In his first foray into Africa Exell spent many months in the botanically underexplored islands of the Gulf of Guinea, where he made extensive collections in S. Tome, Principe, Fernando Po and Annobon. The scientific results of this expedition, as well as earlier ones by other travellers, were published by Exell in his Catalogue of the Vascular Plants of S. Tome (1944). With its later amendments, it represents a milestone in African botany and is the definitive work.

These activities brought Exell into close touch with the Portuguese, who had colonised the islands as early as the 15th century. It was these contacts, especially with Professor Carrissoof Coimbra Universityand Dr SA Mendonca, which determined his subsequent career. With these two men, his wife and John Gossweiler, he embarked on a floristic exploration of the flora of the Portuguese colony of Angola, a rather traumatic experience since in the course of it Carrisso died of a heart attack. Based on this and other missions, there emerged Part One of the Conspectus Florae Angolensis, published jointly with the British Museum in 1937. The work is still in progress. In 1938, to Exell's great disappointment, the ancient university of Coimbra awarded an honorary degree to his superior, J. Ramsbottom, then Keeper of Botany.

The Second World War interrupted Exell's career and he was sent 'on loan' to the Foreign Office, working until 1950 in the Government Communications Headquarters at Bletchley Park, mostly occupying the 'Portuguese Desk' (as far as it is known), and at some stage worked at Cheltenham as a decoder.

After his apparently reluctant return to his old post at the British Museum (NH), he set in motion two projects which he had had in mind for years.

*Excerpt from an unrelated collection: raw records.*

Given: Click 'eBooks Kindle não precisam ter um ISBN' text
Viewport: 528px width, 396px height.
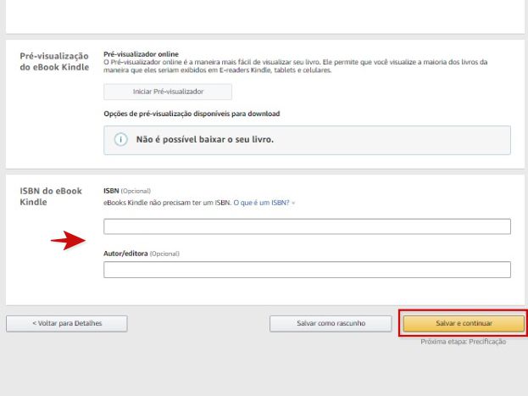Looking at the screenshot, I should [167, 203].
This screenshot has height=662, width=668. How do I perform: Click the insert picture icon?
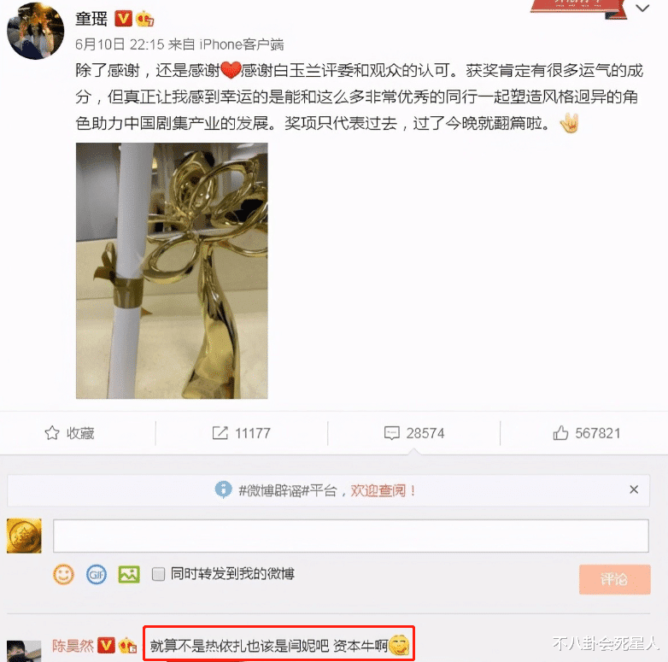click(129, 574)
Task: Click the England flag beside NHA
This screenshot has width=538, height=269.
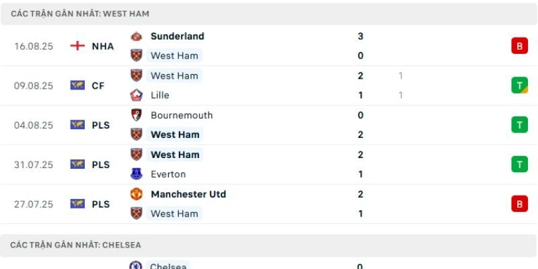Action: click(77, 46)
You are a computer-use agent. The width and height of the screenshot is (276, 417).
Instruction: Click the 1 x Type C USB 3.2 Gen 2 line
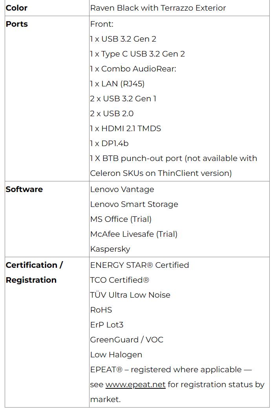(x=137, y=54)
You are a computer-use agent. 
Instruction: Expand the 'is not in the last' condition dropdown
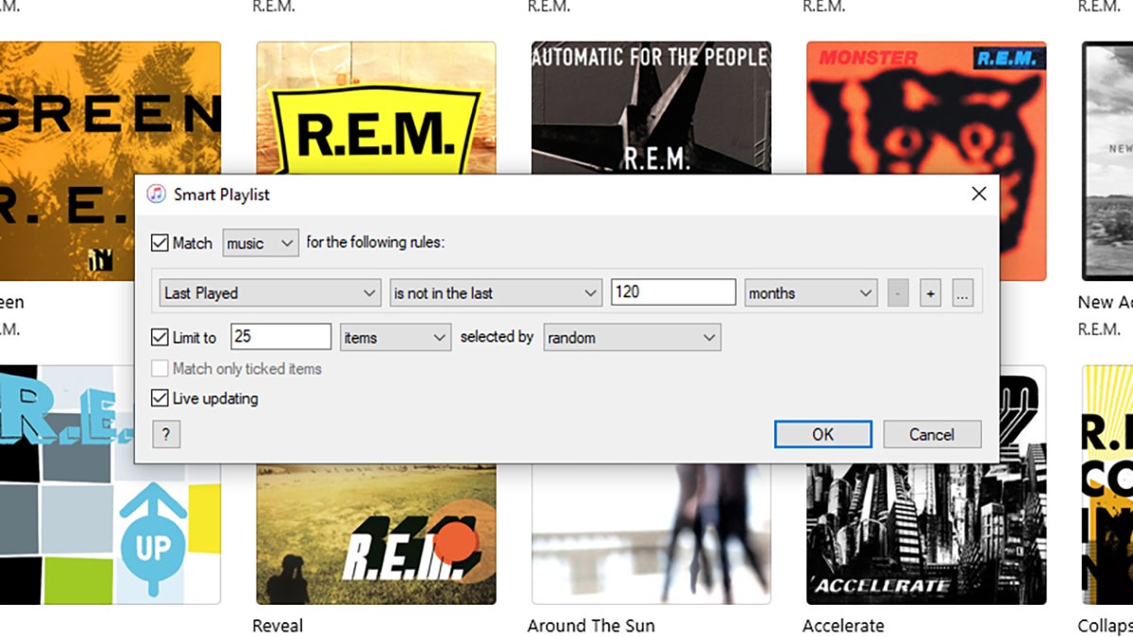coord(495,293)
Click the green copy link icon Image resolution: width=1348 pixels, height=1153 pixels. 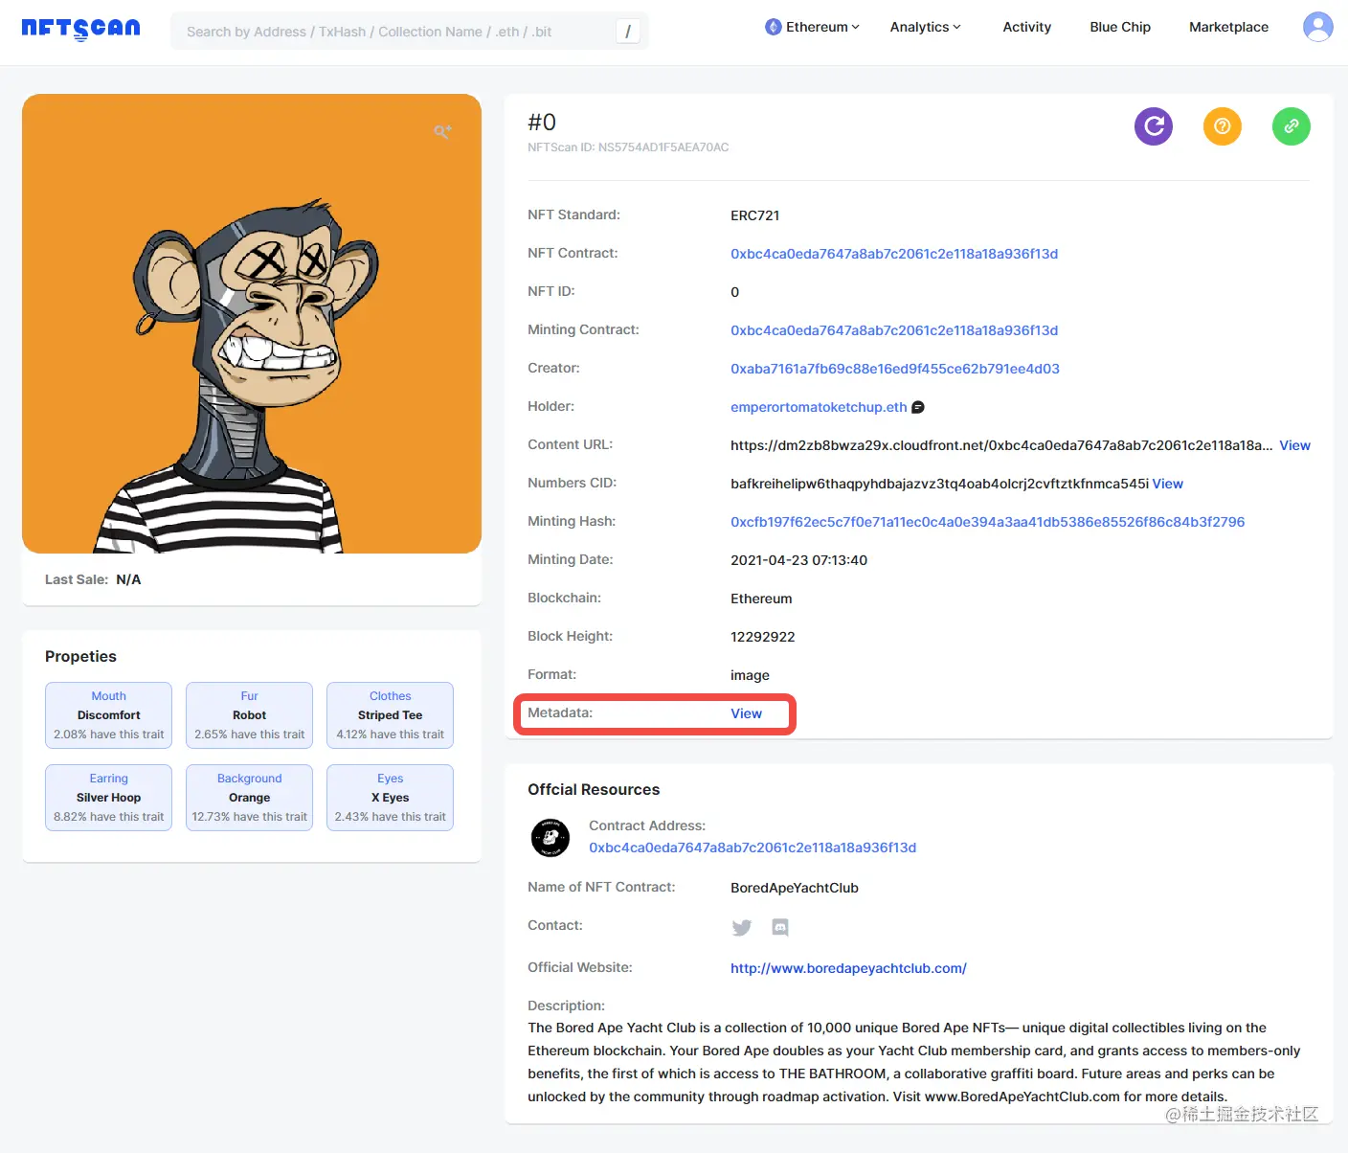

The first was the establishment of an international organisation of botanists interested in the exploration of Africa. With his diplomatic skills and endless efforts he succeeded in founding in Brussels in 1951 the Association pour l'Etude Taxonomique de la Flore d'Afrique Tropicale (AETFAT). .

His second project was exploration of the flora of the area of south tropical Africa drained by the River Zambesi, resulting in Flora Zambesiaca, planned as a 12-volume work. The area comprised the then Federation of Rhodesia and Nyasaland, Bechuanaland, the Caprivistrip of Namibia and Mozambique. This major undertaking, originally financed by the British and Portuguese governments and the federation, has survived all the vicissitudes and political changes of recent decades (the first volume appeared in 1960) and is now about 60 per cent complete.

It was not until 1962 that the University of Coimbra, at the instigation of Professor Abilio Fernandes, awarded him the degree of Doctor of Science. In 1971 the Portuguese government conferred on him the decoration of Comendador Da Ordem De Santiago da Espada.

Arthur Exell retired from the British Museum (NH) - now, to his great sadness, renamed the Natural History Museum - as Deputy Keeper of Botany in 1962, having been previously bypassed for the Keepership. After this, mainly working from home, he had part-time employment with the Royal Botanic Garden, Kew. On retirement, he and his wife set up home in the village of Blockley in the Cotswolds, where he spent many happy years actively involved in local affairs. The most appealing achievement of his latter years is a light-hearted yet scholarly small book on the ladybird, giving the popular names of this small beetle in many languages and cultures.